Government and Politics

Ladakh district was a district of the Jammu and Kashmir state of India until 1 July 1979 when it was divided into Leh district and Kargil district. Each of these districts is governed by a Ladakh Autonomous Hill Development Council, which is based on the pattern of the Darjeeling Gorkha Autonomous Hill Council. These councils were created as a compromise solution to the demands of Ladakhi people to make Leh a union territory.

In October 1993, the Indian government and the State government agreed to grant each district of Ladakh the status of Autonomous Hill Council. This agreement was given effect by the Ladakh Autonomous Hill Development Council Act, 1995. The council came into being with the holding of elections in Leh District on 28 August 1995. The inaugural meeting of the council was held at Leh on 3 September 1995. Kargil followed Leh's footsteps in July 2003, when the Ladakh Autonomous Hill Development Council — Kargil was established. The council works with village panchayats to take decisions on economic development, healthcare, education, land use, taxation, and local governance which are further reviewed at the block headquarters in the presence of the chief executive councilor and executive councilors. The government of Jammu and Kashmir looks after law and order, the judicial system, communications and the higher education in the region.

Ladakh sends one member (MP) to the lower house of the Indian parliament the Lok Sabha. The MP from Ladakh in the current Lok Sabha is Hassan Khan an Independent.

Although on the whole there has been religious harmony in Ladakh, religion has tended to be politicized in the last few decades. As early as 1931, Kashmiri neo-Buddhists founded the Kashmir Raj Bodhi Mahasabha that led to some sense of separateness from the Muslims.
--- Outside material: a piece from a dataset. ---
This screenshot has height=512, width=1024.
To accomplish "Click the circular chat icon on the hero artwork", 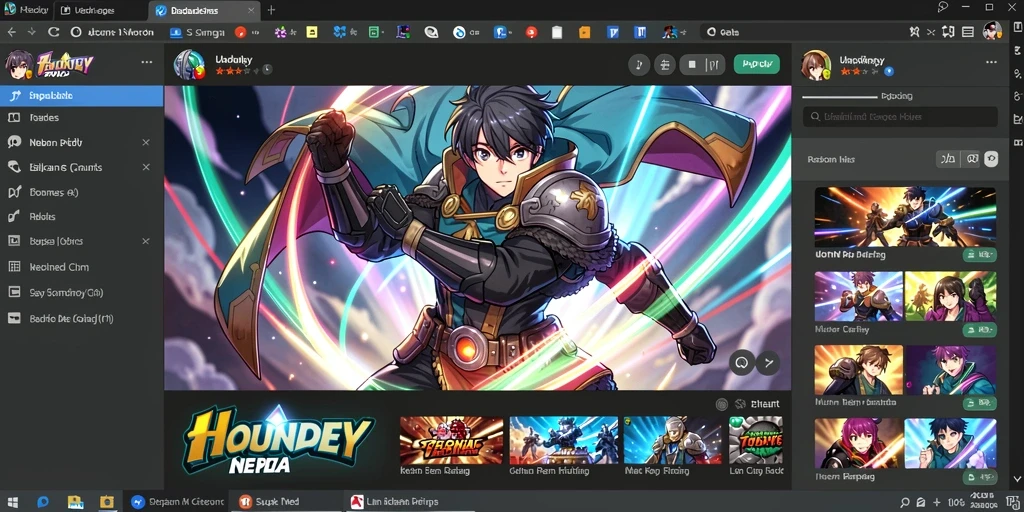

The bifurcation of the region into Muslim majority Kargil district and Buddhist majority Leh district in 1979 again brought the communal question to the fore. The Buddhists in Ladakh accused the overwhelmingly Muslim state government of continued apathy, corruption and a bias in favour of Muslims. On these grounds, they demanded union territory status for Ladakh. In 1989, there were violent riots between Buddhists and Muslims, provoking the Ladakh Buddhist Association to call for a social and economic boycott of Muslims which went on for three years before being lifted in 1992. The Ladakh Union Territory Front (LUTF), which controls the Ladakh Autonomous Hill Development Council — Leh demands union territory status for Ladakh. A consortium of political parties formed in 2002 decided that a regional party should be formed under a single flag and carry on with the struggle for this status.

Things changed when a few of the nominated candidates shifted sides and joined national and Kashmiri parties. Since then the political scene in Ladakh has been uncertain. While the LUTF demands union territory status for just the Leh district, the general consensus among the people in Kargil and Ladakh is that these districts be included in the demand. This Party lost prestige after it indulged in narrow-minded politics that led to the suspension of prestigious educational movements like the Operation New Hope, implemented jointly by the Students' Educational & Cultural Movement of Ladakh (SECMOL).